Tuesday: The Looming Crisis in America’s Premier Office Towers


Yesterday, we talked about China’s Evergrande being liquidated with $300Bn in debts.

U.S. September Overview 2023: Occupancy Is Surprisingly Strong As Rates  Soften | Key Data

Today we’re going to turn our attention back home as rents at the highest-end buildings have been falling, while the rate of leasing has been slowing. Tenants have become more sensitive to costs in a world of higher interest rates and lingering concerns about a possible economic slowdown, market participants say.

As we step into 2024, a stark reality is unfolding in the American real estate landscape, particularly in the realm of premier office towers. The downturn that began as a ripple in the wake of the pandemic is now swelling into a wave of challenges that threatens to reshape the sector fundamentally.

Information supplied ->
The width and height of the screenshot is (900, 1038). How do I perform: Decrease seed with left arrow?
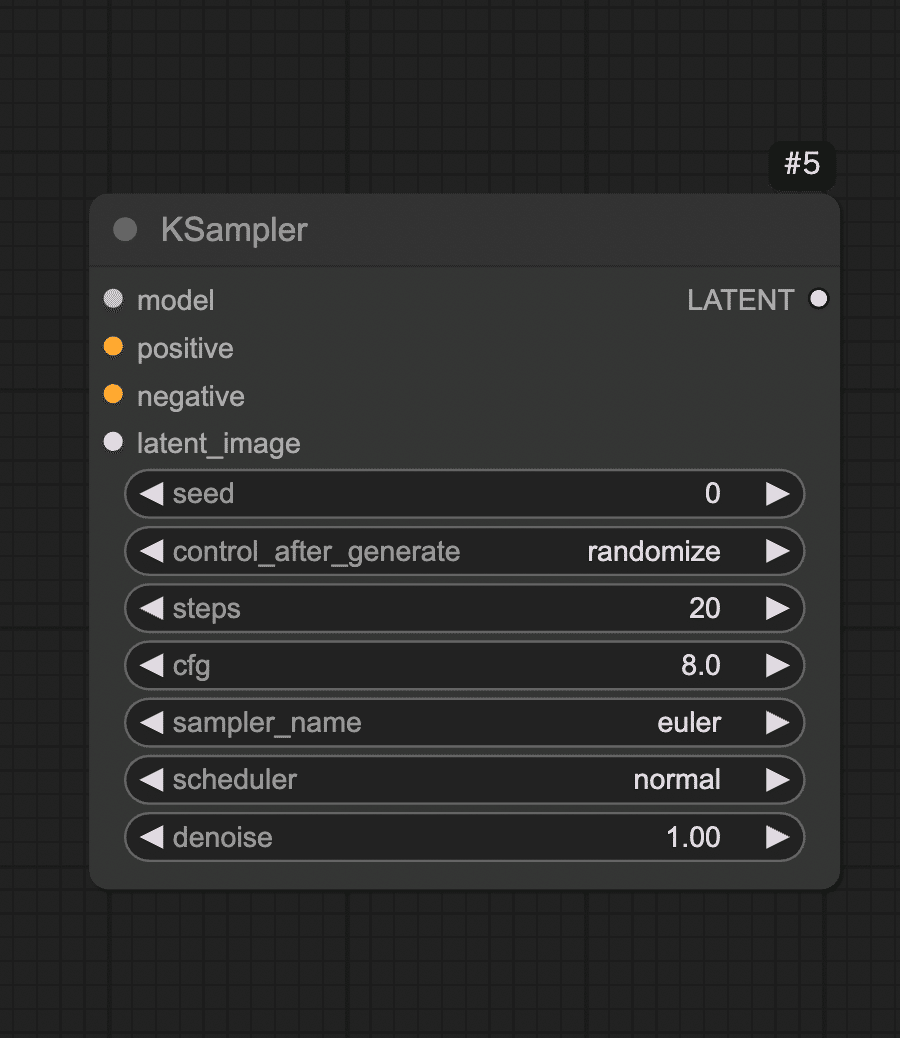(152, 494)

List of tasks ->
A - Quote the stretch of the office towers article from "Yesterday, we talked" through "the sector fundamentally.".
B - In the office towers article, what has been happening to rents at the highest-end buildings?
C - Summarize the office towers article in two sentences.

Responses by item number ->
A -
Yesterday, we talked about China’s Evergrande being liquidated with $300Bn in debts.

U.S. September Overview 2023: Occupancy Is Surprisingly Strong As Rates  Soften | Key Data

Today we’re going to turn our attention back home as rents at the highest-end buildings have been falling, while the rate of leasing has been slowing. Tenants have become more sensitive to costs in a world of higher interest rates and lingering concerns about a possible economic slowdown, market participants say.

As we step into 2024, a stark reality is unfolding in the American real estate landscape, particularly in the realm of premier office towers. The downturn that began as a ripple in the wake of the pandemic is now swelling into a wave of challenges that threatens to reshape the sector fundamentally.

B - They have been falling.

C - Rents at the highest-end U.S. office buildings have been falling and leasing has slowed, as tenants have become more sensitive to costs amid higher interest rates and concerns about a possible economic slowdown. The downturn in premier office towers that began after the pandemic is growing into a wave of challenges that threatens to reshape the sector fundamentally as 2024 begins.